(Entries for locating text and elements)
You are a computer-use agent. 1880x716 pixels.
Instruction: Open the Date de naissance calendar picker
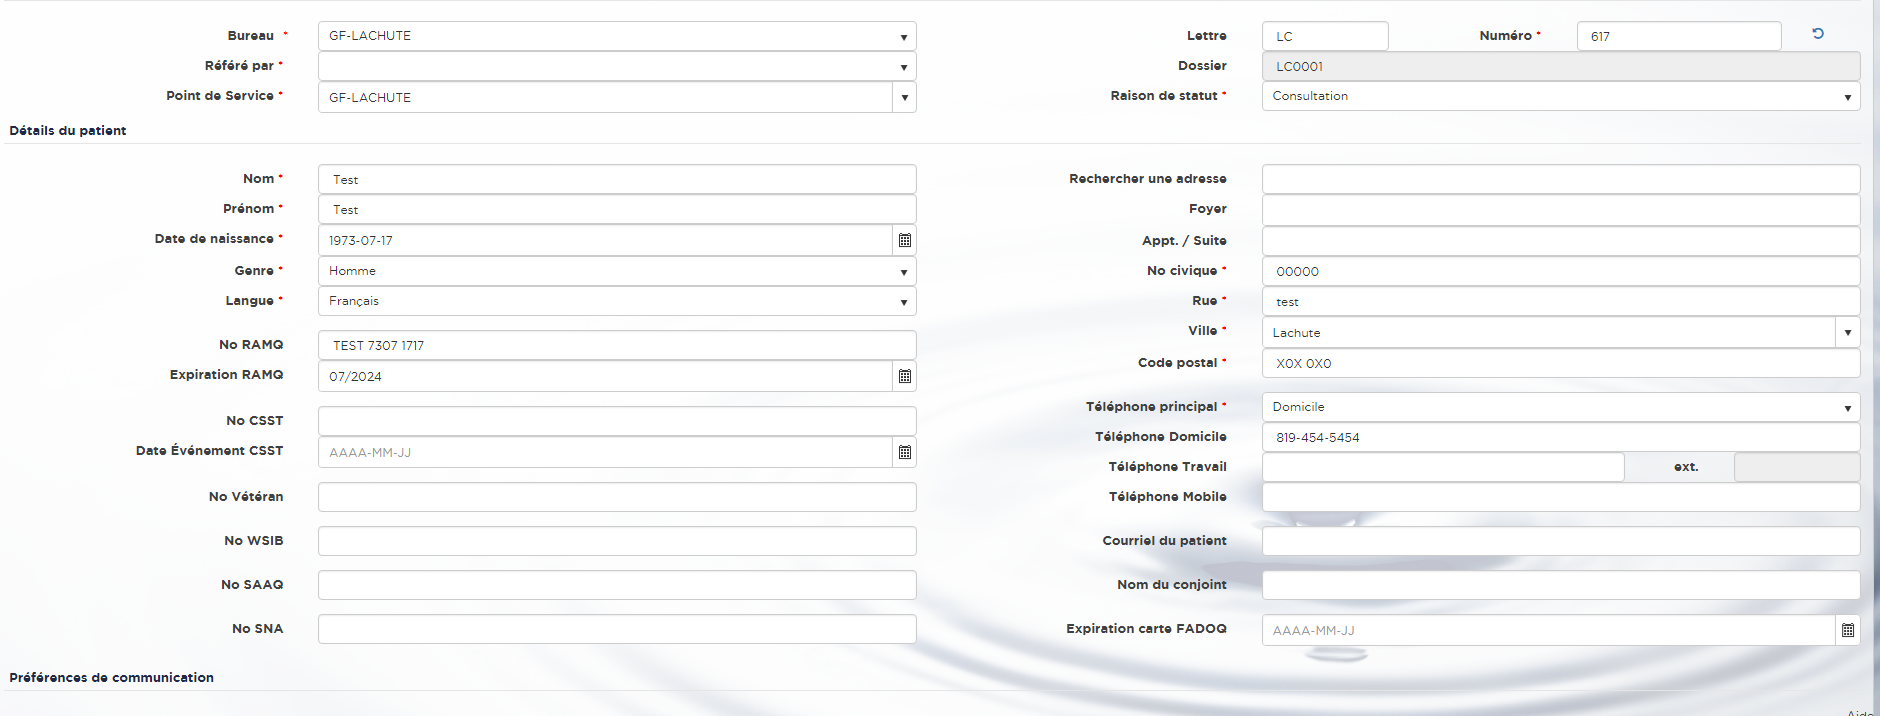click(x=904, y=240)
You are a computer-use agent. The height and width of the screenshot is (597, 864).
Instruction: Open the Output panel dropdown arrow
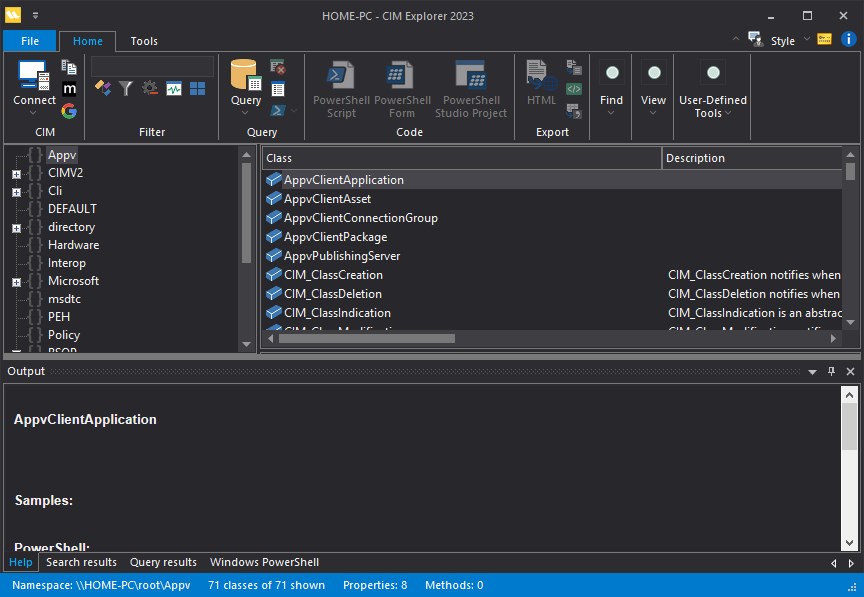(812, 371)
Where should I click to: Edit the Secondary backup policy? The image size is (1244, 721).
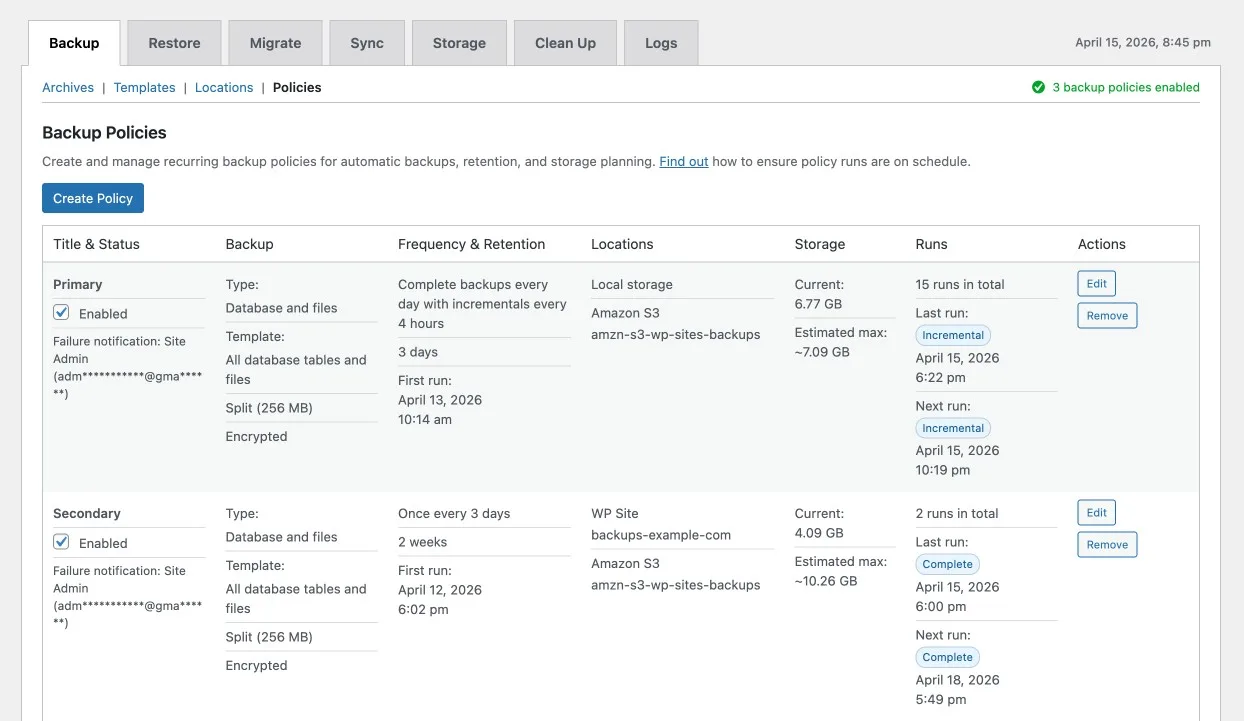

**TASK**
Count how many lines of the listing above contain the string "computer", and reply with the number alone.

**COMPLETE ANSWER**
2